Perhaps she herself had long forgotten this—or perhaps she was merely pretending to have forgotten, for their sakes—but the instant she set herself down on a floor cushion in their reserved tatami room in back, she cried out, utterly carefree and without so much as glancing at the holo menu, “Let’s see! I’m having the kinako parfait with rice dumplings topped with sweet bean paste!”

“Are you sure you wanna eat something like that right before supper?” Haruyuki remarked unthinkingly, and he got a chuckle in return.

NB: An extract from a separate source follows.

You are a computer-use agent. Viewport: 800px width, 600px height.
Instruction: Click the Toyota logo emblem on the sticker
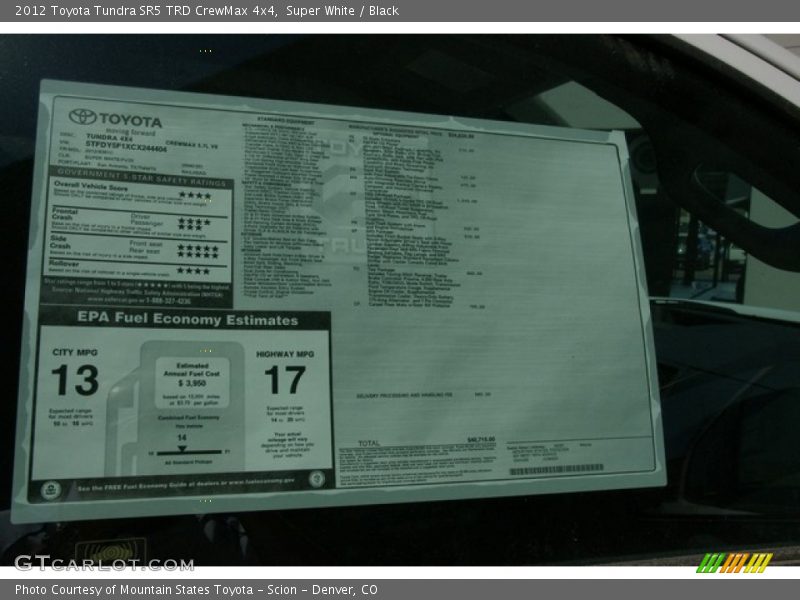(84, 117)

“I’ll thank you not to look down on athletes. My metabolism’s different from yours, you know.”

“I-I’m sorry. Um, I’m gonna have fresh chocolate gelato with nuts on top.”

“Whenever we come here, that’s all you ever order, Haru.” This time, it was Takumu who chuckled at him. “I’ll go with…mamekan.”

Haruyuki turned his face away—“Whatever, I like it”—and locked eyes with Utai, who was grinning at this little back-and-forth among the three childhood friends. The instant he saw her sitting in the seiza position on her own cushion—back straight, knees tucked under her—memories of the day before flashed through his mind.

After they had finished their club work, Utai had invited him to the Shinomiya house, where she had sat in the same formal position and told him about the world of Noh she had been born into and about the sad fate of Mirror Masker, the Burst Linker who had been her older brother and also her parent.

Perhaps intuiting his thoughts from the momentary look on his face, Utai smiled broadly and quickly typed, UI> I’VE NEVER BEEN TO THIS CAFé BEFORE. DO YOU HAVE ANY RECOMMENDATIONS?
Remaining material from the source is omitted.